* _MATERIAL TO PROCESS_

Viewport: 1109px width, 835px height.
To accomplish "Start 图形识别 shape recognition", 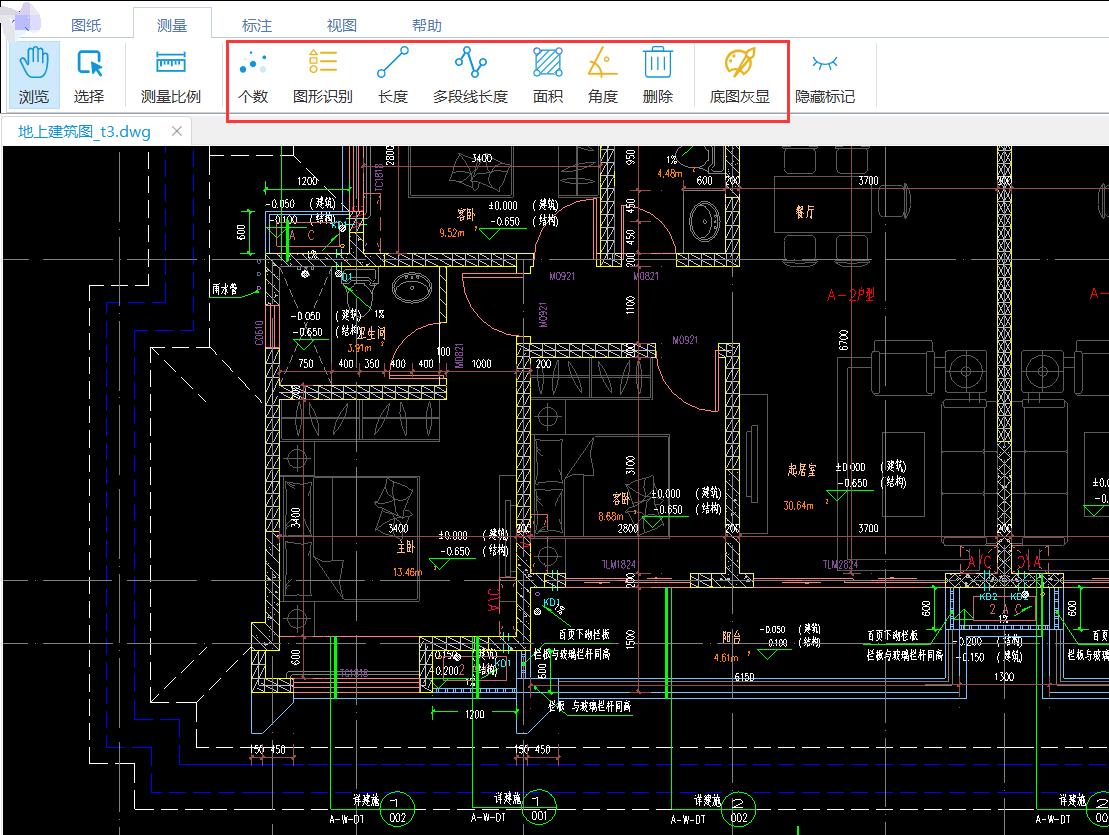I will coord(322,74).
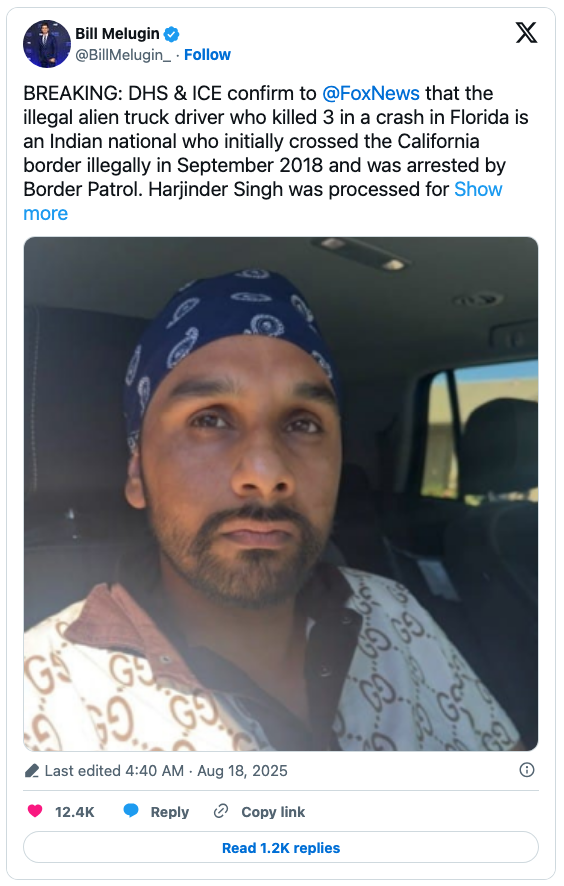The width and height of the screenshot is (564, 886).
Task: Click the edited pencil icon
Action: [32, 771]
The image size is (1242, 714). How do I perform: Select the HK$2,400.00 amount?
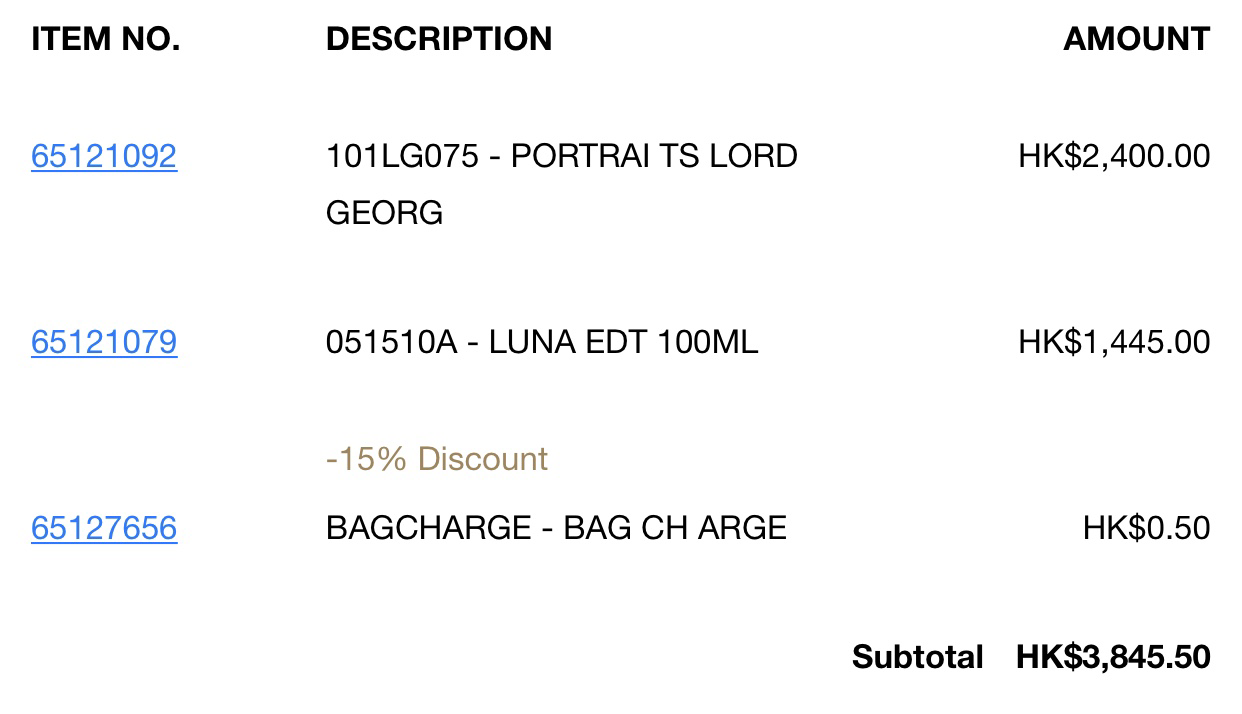tap(1114, 156)
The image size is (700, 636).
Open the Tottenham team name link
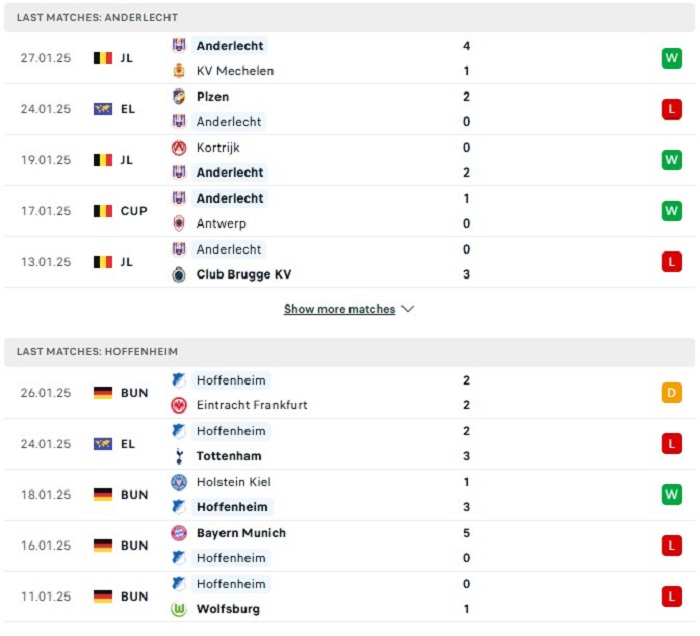pos(229,456)
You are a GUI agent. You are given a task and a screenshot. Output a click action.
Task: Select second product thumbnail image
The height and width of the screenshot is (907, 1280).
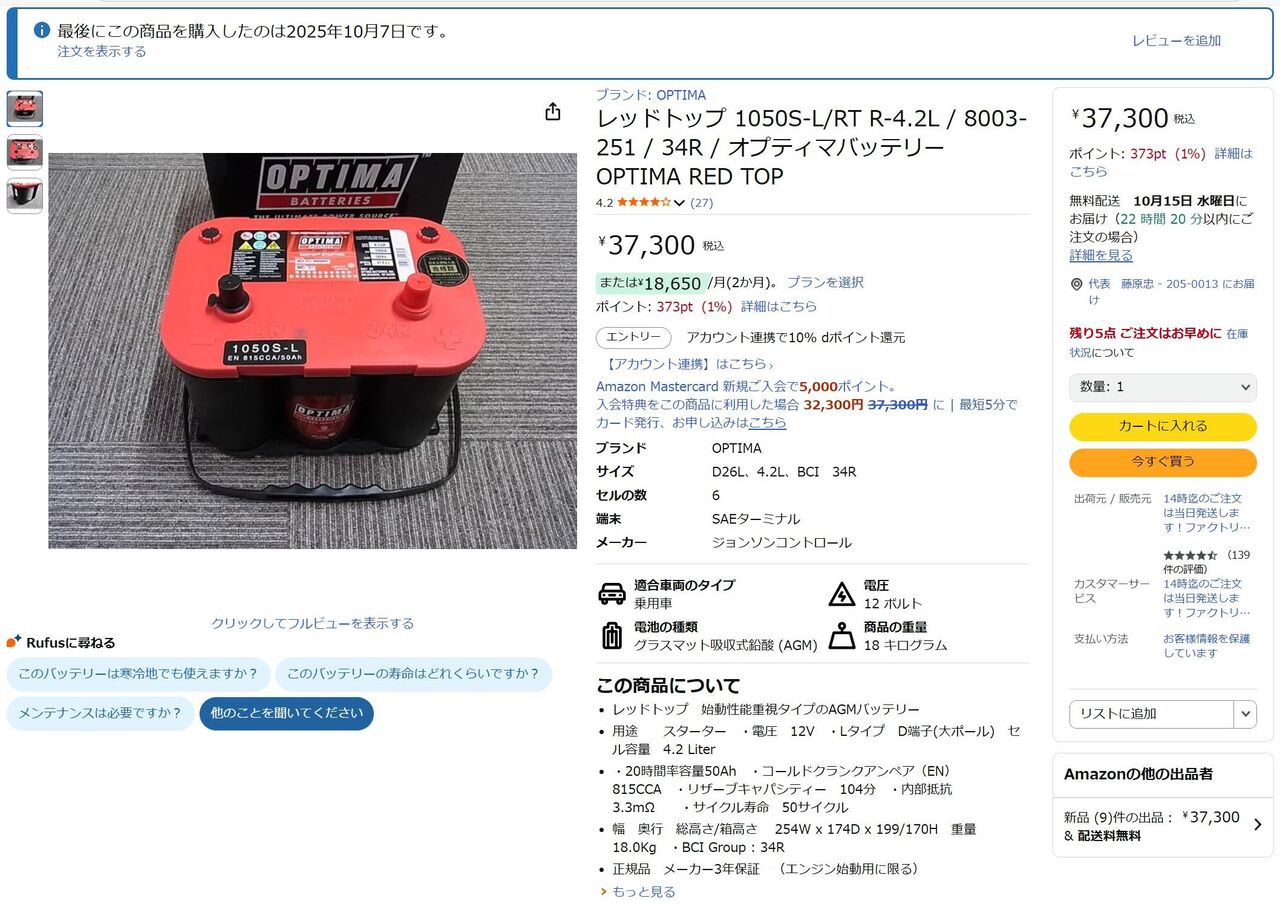(25, 152)
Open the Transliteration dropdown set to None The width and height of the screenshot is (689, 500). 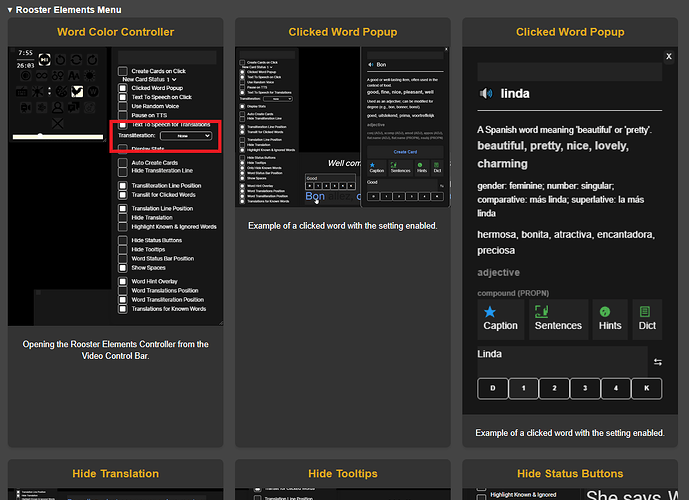click(186, 134)
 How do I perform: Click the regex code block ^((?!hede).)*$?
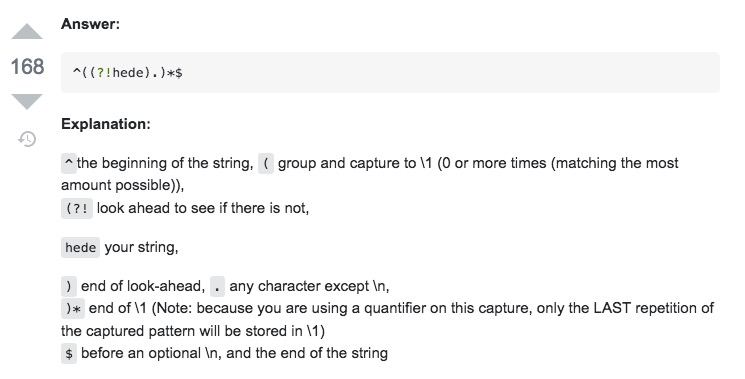click(390, 73)
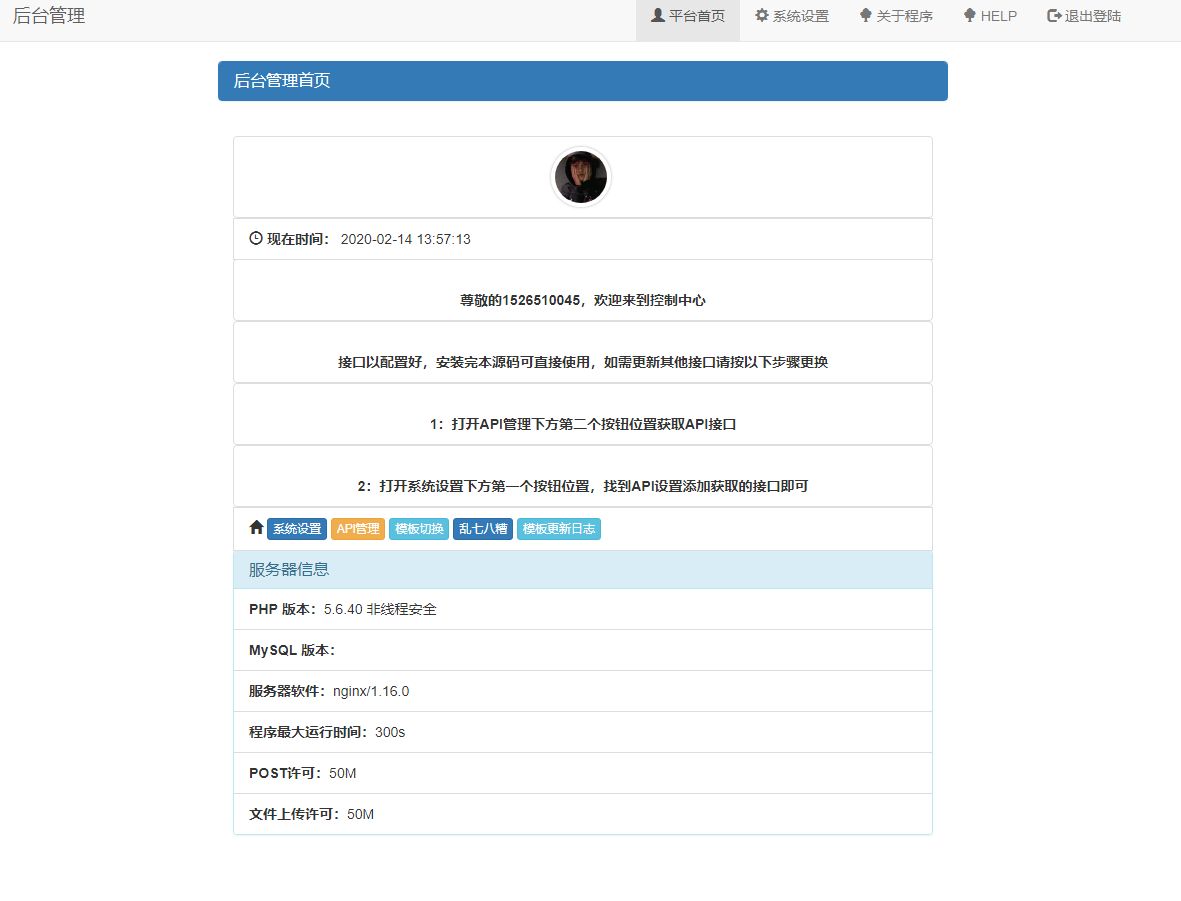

* _HOW TO COMPLETE THIS TASK_
Reproduce the listing above only between the lines holding "The image size is (1242, 714)." and "Task: Select second product thumbnail image", inclusive. Every line must match exactly, and pictures are dropped.

* _FINAL ANSWER_
The image size is (1242, 714). How do I perform: Select the HK$2,400.00 amount?
tap(1114, 156)
The image size is (700, 636).
Open the Tottenham team name link
pos(229,456)
You are a GUI agent. You are given a task and a screenshot. Output a click action.
Task: Select second product thumbnail image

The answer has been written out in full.